# ASSIGNMENT:
Which lines run from the line with "Task: Click the Enter discount code field" through the line with "This screenshot has height=476, width=476." in the entries below? Print them exactly, both ends included, and nothing more.

[[ DATASET ENTRIES, beginning ]]

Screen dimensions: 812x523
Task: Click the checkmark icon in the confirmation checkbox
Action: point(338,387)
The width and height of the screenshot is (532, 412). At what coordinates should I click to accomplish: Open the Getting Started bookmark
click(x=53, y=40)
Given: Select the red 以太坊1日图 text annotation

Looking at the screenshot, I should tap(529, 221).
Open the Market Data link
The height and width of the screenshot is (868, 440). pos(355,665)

[[ DATASET ENTRIES, end ]]
[[ DATASET ENTRIES, beginning ]]

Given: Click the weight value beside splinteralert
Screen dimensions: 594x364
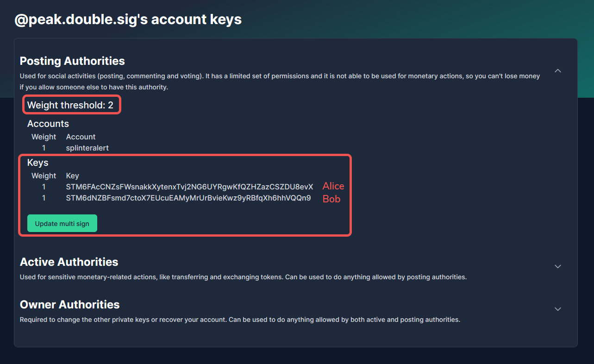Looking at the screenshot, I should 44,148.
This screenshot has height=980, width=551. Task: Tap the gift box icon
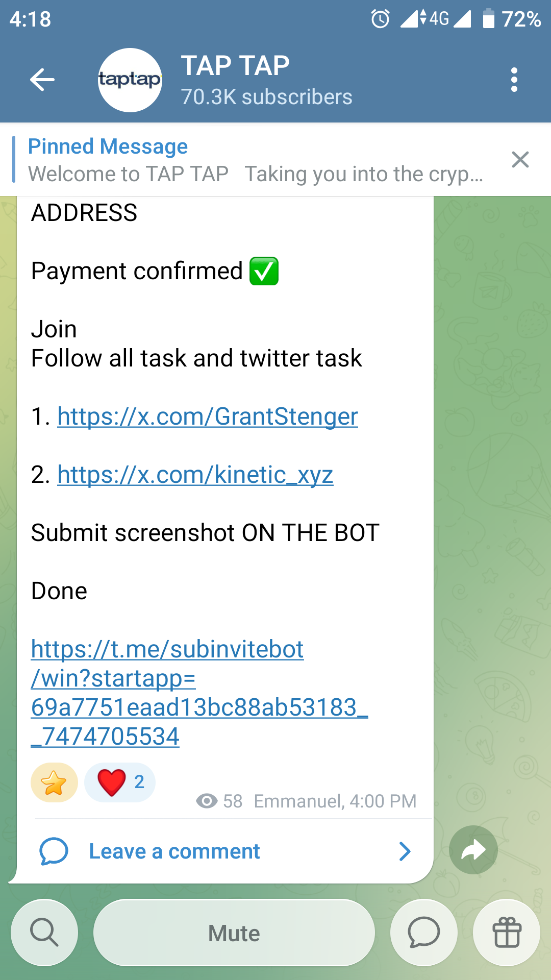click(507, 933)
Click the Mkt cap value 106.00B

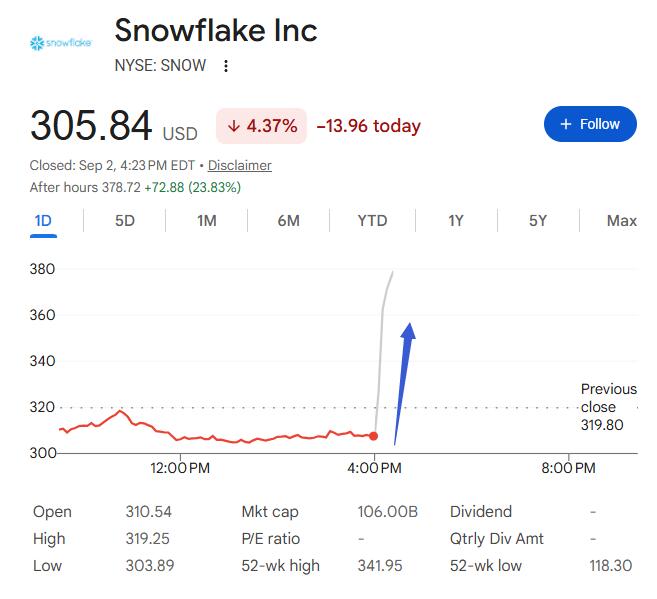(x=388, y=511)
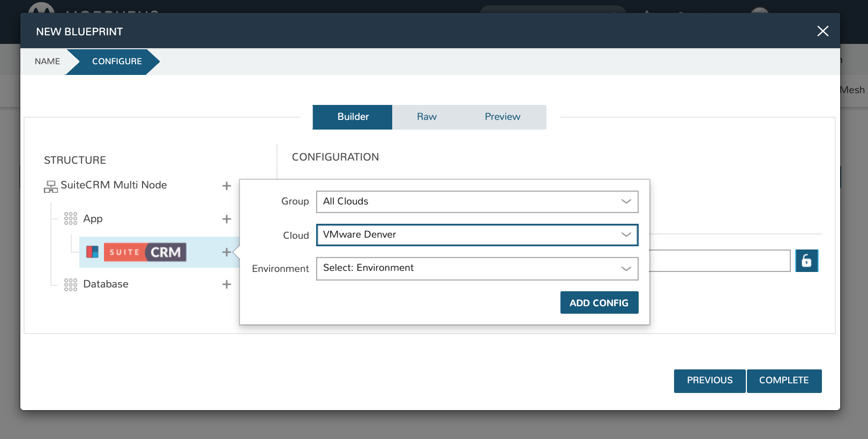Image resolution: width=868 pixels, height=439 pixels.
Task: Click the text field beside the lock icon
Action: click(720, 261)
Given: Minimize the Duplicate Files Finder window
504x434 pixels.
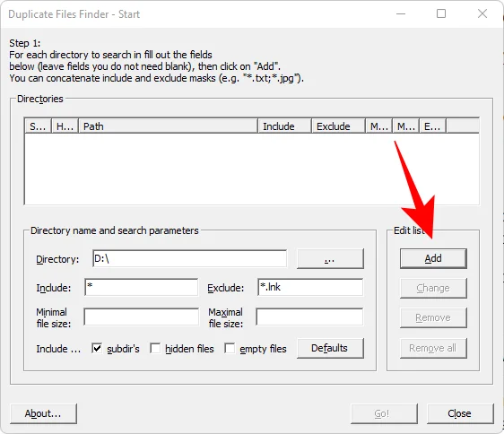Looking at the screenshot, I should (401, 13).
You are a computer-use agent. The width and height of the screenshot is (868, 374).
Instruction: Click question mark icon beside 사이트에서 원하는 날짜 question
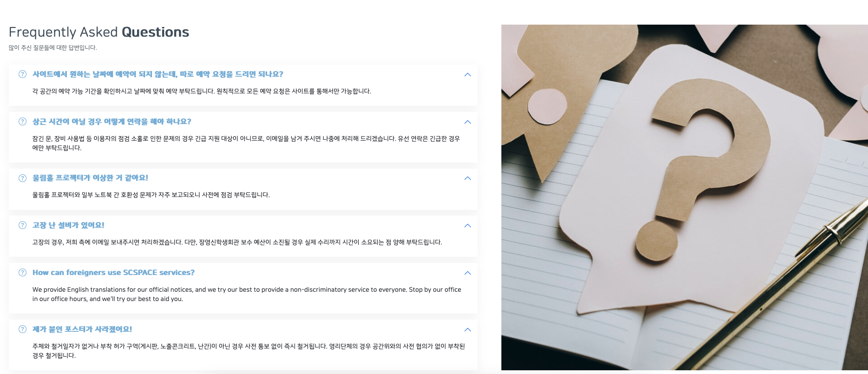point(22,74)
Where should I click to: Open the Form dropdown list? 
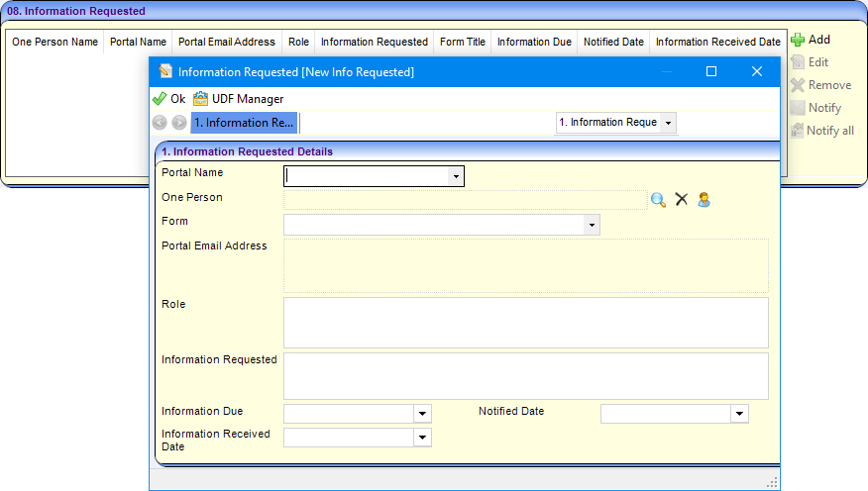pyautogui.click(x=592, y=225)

[[ DATASET ENTRIES, end ]]
[[ DATASET ENTRIES, beginning ]]

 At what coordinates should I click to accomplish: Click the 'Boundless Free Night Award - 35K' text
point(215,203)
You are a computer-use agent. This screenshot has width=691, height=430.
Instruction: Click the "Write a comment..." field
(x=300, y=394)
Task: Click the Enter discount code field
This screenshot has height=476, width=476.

[[ DATASET ENTRIES, end ]]

# RESULT:
Task: Click the Enter discount code field
This screenshot has height=476, width=476.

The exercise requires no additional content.